The authors identify robust stress-induced changes in multiple tRNA modifications while observing no substantial changes in expression of their corresponding modifying enzymes (e.g., ALKBH1, QTRT1/2). This strongly suggests regulation at the level of enzyme activity rather than expression. The manuscript currently acknowledges this but does not explore plausible mechanisms. Additional discussion on potential regulatory modes—such as allosteric control by stress-altered metabolites, changes in cofactor availability, or post-translational modifications of these enzymes under ISR/RSR pathways—would significantly strengthen the mechanistic interpretation.

2. Codon preference under stress may reflect codon optimality rather than tRNA modification dominance

Across all tested stress conditions, translationally upregulated genes consistently show enrichment in G/C-ending codons, whereas downregulated genes are enriched for AT-ending codons. The authors attribute this pattern primarily to stress-induced tRNA modification changes. However, in mammals, G/C-ending codons are inherently more optimal under basal conditions. Therefore, an alternative explanation could be considered: under stress, translational resources become limiting, and naturally “stronger” (rich in G/C-ending codons) transcripts may outcompete “weaker” (rich in A/T-ending codons) transcripts. Unless this alternative is ruled out, the current interpretation overstates the dominant role of tRNA modifications. The authors should consider rephrasing their claims and discussing how tRNA modification dynamics may fine-tune or amplify an already existing optimality bias rather than dictate the entire translational program.

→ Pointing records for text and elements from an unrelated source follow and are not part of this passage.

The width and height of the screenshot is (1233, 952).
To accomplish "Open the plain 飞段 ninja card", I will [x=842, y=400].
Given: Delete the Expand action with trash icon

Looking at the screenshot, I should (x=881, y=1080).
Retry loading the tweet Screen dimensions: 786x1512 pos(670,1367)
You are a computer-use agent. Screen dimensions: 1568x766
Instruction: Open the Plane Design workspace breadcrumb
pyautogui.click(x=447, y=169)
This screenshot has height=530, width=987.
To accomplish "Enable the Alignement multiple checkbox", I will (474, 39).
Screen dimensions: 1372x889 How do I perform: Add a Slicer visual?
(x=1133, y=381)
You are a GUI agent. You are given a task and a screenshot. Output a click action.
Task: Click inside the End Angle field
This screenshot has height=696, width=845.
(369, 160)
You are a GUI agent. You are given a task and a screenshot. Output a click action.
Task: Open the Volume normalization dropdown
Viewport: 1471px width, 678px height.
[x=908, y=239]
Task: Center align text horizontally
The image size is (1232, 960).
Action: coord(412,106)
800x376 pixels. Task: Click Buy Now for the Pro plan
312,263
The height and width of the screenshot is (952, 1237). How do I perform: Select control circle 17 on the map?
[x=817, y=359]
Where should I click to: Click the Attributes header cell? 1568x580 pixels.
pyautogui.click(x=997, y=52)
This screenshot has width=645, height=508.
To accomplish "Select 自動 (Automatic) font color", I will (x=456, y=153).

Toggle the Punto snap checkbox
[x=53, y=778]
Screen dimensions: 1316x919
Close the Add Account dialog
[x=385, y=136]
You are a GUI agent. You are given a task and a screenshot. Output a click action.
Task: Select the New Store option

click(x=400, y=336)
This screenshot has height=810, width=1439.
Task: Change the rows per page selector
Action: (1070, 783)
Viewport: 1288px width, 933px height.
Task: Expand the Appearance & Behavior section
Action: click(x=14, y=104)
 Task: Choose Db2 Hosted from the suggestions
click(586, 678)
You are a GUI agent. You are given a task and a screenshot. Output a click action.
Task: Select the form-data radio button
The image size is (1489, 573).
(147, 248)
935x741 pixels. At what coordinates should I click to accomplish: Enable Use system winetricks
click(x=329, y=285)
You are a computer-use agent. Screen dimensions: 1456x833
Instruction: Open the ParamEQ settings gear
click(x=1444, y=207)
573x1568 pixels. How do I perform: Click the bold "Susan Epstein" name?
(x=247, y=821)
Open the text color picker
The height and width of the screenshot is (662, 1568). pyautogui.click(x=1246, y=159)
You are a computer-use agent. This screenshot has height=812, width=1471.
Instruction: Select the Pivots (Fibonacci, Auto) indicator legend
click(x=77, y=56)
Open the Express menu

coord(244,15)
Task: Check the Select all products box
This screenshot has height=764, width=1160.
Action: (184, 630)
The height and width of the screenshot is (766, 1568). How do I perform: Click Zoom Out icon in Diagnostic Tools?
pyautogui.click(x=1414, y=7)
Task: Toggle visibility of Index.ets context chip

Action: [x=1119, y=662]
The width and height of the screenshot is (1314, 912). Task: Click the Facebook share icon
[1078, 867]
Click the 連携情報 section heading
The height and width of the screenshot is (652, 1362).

3. Divergent phenotypes between QTRT1 and QTRT2 KO cells require deeper interpretation

Although QTRT1 and QTRT2 form subunits of the same TGT complex, their knockout phenotypes differ markedly. The low correlation between the two KOs in epitranscriptomic (R = 0.25) and metabolic (R = 0.51) profiles, together with distinct cellular outcomes (e.g., strong translational repression in QTRT1 KO but not QTRT2 KO; increased P-bodies in QTRT2 KO), is unexpected and intriguing. The authors could discuss possible mechanisms, including subunit-specific noncanonical roles, differential stability or assembly dynamics of the complex, or distinct interactions with other pathways. This divergence is potentially important because it implies that the observed translational phenotypes may not be solely attributable to the loss of tRNA-Q, but potentially confounded by subunit-specific functions. Therefore, it deserves explicit attention.

4. Overly strong statements regarding the dominance of tRNA modification-driven translational control

For example, the phrasing in p.4 “the translational program was governed by a set of tRNA modification changes that alter…” is overly absolute. Translational control during stress involves multiple regulatory layers, including changes in aaRS expression, altered tRNA transcription or abundance, global translation initiation pathways, and ribosome allocation. The authors’ central model—that mitochondrial-stress-induced translational reprogramming is primarily driven by changes in tRNA modifications—would benefit from more nuanced framing that also considers these additional regulatory contributions. I suggest revising the text to acknowledge these additional regulatory contributions and positioning tRNA modifications as a critical tuning layer rather than the sole governor of the response.

Minor Comments

p.6: The statement “It was apparent that at different levels of analysis, rotenone and antimycin stress responses correlated much better than with arsenite stress response” is vague. The authors could improve clarity by specifying what “levels of analysis” are being referenced (e.g., transcriptomic patterns, ribosome occupancy).

Competing interests

The authors declare that they have no competing interests.

Use of Artificial Intelligence (AI)

The authors declare that they did not use generative AI to come up with new ideas for their review.